WHAT NEEDS TO BE DONE: Copy out the lines of the records that begin at the line containing "Given: Click the order total value 3.296,17" and stop after the line containing "Looking at the screenshot, I should click(x=613, y=418).", reproducing each one without change.
─── DATASET ───
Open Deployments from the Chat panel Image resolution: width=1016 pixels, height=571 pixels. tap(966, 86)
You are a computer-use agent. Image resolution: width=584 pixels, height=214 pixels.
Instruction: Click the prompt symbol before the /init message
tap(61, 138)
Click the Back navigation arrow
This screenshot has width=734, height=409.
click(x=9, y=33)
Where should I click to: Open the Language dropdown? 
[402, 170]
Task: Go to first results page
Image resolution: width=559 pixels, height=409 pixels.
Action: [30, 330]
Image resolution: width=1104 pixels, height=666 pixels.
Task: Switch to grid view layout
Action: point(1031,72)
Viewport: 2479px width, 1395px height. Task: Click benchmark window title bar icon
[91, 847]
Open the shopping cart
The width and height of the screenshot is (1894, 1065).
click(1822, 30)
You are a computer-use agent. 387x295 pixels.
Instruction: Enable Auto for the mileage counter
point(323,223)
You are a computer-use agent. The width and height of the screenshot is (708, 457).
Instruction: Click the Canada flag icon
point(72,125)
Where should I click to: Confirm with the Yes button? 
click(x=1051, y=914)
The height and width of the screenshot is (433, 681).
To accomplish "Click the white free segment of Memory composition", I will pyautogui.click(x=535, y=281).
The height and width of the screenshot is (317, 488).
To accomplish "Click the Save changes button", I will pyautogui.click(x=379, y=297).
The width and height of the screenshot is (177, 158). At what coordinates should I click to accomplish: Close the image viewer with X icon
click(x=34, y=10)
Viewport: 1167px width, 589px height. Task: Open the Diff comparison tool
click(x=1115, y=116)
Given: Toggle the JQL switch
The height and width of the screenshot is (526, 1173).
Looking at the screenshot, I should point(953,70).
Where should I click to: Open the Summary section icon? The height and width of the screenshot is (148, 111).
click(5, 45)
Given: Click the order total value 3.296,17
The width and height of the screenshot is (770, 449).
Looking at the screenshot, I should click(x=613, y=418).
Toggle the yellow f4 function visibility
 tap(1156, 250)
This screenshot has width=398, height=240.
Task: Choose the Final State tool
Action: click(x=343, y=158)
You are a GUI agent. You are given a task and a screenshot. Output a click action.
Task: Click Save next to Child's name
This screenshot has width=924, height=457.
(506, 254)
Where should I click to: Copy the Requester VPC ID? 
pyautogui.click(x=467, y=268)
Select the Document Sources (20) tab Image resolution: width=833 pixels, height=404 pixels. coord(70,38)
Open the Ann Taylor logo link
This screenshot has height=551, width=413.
───
TASK SOLUTION:
Given: Click the order total value 3.296,17
The width and height of the screenshot is (770, 449).
Looking at the screenshot, I should click(x=613, y=418).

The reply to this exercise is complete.